Hedging Disclosure Is Here: SEC Adopts Final Rules

8 January 2019       Authors: Paul C. Cancilla, James E. Earle

On December 18, 2018, the Securities and Exchange Commission (the “SEC”) adopted final hedging disclosure rules, which were initially proposed more than three years ago, as directed by Section 955 of the Dodd-Frank Wall Street Reform and Consumer Protection Act (the “DFA”). The final rules, which add new paragraph (i) to Item 407 of Regulation S-K, require public companies to disclose their hedging practices and policies (whether or not written) for employees, officers and directors in proxy and information statements relating to the election of directors.

This leaves only three sets of executive compensation-related rulemaking under the DFA that have not been finalized, related to performance-based compensation disclosures, clawback policies and excessive compensation at certain financial institutions. See the chart at the end of this alert for a full summary of the DFA rules related to executive compensation.

What Are Hedging Policies and Why Does the DFA Require Disclosure About Them?

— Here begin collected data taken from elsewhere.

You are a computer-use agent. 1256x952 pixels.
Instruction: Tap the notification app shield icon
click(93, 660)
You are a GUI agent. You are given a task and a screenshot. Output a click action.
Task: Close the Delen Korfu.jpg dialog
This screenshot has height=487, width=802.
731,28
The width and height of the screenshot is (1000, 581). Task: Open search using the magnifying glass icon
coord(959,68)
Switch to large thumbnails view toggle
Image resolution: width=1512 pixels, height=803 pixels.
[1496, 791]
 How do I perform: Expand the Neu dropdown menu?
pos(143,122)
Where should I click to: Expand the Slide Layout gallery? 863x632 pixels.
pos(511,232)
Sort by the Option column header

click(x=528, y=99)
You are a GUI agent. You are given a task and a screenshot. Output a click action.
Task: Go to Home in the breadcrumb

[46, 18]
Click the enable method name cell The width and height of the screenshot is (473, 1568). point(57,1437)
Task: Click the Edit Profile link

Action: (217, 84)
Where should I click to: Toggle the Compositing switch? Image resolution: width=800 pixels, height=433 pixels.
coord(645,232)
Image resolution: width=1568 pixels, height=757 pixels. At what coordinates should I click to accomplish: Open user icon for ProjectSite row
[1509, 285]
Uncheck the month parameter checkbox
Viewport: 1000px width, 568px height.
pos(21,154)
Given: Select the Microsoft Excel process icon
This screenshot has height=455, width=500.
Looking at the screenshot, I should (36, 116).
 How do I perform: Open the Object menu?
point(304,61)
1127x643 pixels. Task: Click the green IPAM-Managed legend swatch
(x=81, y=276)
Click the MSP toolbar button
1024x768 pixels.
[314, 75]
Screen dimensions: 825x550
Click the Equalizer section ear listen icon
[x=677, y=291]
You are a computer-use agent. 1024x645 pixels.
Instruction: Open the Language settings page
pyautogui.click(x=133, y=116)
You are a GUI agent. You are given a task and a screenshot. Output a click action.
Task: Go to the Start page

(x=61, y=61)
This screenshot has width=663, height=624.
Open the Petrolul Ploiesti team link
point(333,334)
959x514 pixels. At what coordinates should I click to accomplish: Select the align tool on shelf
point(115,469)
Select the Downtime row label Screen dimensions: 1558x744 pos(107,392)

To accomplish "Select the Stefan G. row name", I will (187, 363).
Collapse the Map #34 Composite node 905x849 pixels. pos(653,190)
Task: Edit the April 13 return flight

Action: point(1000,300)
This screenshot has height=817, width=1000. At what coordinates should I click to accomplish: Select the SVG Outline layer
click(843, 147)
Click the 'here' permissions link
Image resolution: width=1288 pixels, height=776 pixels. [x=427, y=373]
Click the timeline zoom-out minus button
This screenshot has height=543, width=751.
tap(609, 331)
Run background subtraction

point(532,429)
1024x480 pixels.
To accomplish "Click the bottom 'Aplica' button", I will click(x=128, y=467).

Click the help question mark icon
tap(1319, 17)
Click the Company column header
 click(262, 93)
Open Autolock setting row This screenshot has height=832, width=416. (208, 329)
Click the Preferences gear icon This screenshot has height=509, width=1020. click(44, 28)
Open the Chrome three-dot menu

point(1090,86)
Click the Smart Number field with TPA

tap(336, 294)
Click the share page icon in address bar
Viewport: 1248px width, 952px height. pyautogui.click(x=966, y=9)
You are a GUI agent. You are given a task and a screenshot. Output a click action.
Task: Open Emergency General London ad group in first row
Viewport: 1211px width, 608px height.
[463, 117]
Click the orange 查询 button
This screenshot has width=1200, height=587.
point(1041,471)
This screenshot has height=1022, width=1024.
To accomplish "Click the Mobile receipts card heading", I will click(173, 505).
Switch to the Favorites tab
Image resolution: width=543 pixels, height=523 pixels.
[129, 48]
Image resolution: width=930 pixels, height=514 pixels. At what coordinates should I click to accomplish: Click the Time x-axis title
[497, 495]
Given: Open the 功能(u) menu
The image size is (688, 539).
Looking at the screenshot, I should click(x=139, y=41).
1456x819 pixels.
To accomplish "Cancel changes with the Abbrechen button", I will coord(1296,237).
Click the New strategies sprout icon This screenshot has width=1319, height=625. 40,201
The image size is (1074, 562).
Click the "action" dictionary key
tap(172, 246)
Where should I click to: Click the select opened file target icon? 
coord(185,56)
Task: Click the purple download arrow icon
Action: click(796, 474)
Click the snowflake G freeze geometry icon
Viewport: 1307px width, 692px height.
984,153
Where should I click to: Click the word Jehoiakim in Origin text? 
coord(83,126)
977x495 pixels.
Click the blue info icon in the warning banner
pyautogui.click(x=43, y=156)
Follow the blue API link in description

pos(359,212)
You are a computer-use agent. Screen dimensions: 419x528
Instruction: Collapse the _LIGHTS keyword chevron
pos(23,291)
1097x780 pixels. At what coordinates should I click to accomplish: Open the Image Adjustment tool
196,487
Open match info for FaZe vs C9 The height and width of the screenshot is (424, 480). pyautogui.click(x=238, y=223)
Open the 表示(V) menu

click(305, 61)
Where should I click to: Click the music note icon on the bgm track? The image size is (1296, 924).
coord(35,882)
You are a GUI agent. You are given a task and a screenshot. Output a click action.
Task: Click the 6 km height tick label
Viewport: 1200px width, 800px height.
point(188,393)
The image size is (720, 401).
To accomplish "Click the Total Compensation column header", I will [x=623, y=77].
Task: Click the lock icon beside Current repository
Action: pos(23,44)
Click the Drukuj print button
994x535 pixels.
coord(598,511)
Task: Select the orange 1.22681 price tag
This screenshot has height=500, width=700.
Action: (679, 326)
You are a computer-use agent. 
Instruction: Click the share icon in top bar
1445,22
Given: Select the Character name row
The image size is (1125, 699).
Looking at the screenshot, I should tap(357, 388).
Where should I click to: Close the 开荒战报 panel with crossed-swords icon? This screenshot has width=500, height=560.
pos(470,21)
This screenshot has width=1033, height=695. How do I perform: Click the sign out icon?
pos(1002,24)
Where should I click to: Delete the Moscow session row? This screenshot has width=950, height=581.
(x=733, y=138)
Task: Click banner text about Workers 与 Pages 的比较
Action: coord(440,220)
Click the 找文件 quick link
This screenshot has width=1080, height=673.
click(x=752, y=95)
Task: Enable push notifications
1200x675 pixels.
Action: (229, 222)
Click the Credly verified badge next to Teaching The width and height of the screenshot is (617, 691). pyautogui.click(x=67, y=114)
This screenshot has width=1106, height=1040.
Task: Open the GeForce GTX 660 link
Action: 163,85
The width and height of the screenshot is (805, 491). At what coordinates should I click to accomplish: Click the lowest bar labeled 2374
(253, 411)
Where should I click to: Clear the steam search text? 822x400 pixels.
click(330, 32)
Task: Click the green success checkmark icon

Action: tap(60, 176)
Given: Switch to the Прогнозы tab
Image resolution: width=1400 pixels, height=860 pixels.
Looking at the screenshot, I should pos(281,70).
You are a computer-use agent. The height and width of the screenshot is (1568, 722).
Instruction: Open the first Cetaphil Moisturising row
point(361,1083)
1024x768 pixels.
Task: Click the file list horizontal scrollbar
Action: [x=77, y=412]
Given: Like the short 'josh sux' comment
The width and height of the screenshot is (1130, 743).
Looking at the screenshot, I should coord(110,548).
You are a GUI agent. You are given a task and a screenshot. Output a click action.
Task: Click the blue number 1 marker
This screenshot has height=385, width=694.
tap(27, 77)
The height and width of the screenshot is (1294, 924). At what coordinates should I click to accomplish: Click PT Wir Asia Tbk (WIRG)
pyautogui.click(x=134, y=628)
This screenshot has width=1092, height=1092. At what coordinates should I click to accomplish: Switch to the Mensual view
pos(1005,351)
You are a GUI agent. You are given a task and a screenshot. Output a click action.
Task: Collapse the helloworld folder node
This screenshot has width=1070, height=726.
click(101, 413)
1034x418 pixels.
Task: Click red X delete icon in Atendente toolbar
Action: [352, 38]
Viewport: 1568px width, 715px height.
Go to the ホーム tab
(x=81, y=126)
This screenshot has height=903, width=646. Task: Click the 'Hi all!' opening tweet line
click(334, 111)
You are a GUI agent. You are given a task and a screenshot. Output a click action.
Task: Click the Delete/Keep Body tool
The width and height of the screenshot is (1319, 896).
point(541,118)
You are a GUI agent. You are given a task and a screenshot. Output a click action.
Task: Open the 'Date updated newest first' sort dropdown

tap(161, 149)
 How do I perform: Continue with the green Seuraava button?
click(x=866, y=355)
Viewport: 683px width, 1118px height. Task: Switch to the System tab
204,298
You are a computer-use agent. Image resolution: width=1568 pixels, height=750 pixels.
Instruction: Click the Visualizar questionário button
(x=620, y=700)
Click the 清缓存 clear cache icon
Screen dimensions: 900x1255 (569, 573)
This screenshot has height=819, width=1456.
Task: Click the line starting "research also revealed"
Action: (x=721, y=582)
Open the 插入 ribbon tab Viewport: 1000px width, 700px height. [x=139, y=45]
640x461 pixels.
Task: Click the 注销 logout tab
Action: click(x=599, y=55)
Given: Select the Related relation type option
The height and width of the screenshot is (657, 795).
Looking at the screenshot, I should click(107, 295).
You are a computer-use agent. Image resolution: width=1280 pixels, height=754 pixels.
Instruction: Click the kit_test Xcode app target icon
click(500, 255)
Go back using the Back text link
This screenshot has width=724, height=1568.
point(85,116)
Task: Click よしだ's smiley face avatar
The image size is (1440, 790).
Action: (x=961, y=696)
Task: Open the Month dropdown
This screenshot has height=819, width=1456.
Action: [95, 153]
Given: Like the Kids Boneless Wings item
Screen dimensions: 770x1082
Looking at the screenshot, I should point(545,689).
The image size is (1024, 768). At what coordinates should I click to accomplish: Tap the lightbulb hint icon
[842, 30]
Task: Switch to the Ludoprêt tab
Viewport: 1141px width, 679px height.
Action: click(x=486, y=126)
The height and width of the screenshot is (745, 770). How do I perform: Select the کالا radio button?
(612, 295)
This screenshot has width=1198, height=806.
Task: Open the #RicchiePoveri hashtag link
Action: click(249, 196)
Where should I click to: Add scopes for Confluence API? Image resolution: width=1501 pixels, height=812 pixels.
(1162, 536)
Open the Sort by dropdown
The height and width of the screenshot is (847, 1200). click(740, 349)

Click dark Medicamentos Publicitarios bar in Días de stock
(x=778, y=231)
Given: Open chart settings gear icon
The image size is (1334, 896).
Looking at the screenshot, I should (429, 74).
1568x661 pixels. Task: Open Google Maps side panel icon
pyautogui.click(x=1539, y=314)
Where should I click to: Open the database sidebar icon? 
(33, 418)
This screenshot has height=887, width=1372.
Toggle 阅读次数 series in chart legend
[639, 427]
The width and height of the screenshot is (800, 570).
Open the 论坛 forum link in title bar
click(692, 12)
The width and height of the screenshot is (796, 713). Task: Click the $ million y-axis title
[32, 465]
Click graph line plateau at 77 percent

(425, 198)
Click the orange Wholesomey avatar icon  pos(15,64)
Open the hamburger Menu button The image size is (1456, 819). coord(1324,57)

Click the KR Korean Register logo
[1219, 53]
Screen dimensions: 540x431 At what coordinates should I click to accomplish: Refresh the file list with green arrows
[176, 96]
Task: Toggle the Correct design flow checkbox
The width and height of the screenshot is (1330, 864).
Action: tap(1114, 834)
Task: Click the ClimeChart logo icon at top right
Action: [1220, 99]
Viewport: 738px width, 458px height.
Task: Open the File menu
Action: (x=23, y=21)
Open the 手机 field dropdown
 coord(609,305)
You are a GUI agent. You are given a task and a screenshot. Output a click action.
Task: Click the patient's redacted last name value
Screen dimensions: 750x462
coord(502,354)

“Hedging” in the context of equity ownership normally refers to instruments or transactions that have the effect of protecting the employee or director from the economic risk of stock price going down. Equity compensation programs at public companies, including related stock ownership and retention requirements, are normally intended to align the interests of key employees and directors with the interests of long-term shareholders. Many institutional shareholders consider hedging transactions by key employees and directors as contrary to that alignment of long-term interests. Also, if key employees and directors are protected against downside risks in stock price, they may be encouraged to take excessive risks to create upside value. The DFA, as a product of the 2008/2009 global economic crisis, was focused on these types of risk management issues. As discussed below, although the DFA does not mandate specific hedging policies, it does require disclosure about hedging policies in order to ensure that shareholders can asses the risk-management practices at the companies in which they choose to invest.

Required Disclosure

The new rules are disclosure rules - they do not require companies to prohibit or limit hedging transactions, or to have or adopt any specific practices or policies relating to hedging. Rather, the rules simply require companies that have adopted hedging practices or policies to provide a fair and accurate summary of those practices or policies, including the categories of persons covered and any categories of hedging transactions that are specifically permitted or specifically disallowed. In lieu of this summary, companies may disclose their practices or policies in full. Alternatively, a company without any hedging practices or policies must state that fact or state that hedging transactions are generally permitted. Although the rules do not require companies to adopt hedging policies, many companies have adopted such policies in recent years as a governance best practice in light of voting policies by institutional investors and proxy advisory firms.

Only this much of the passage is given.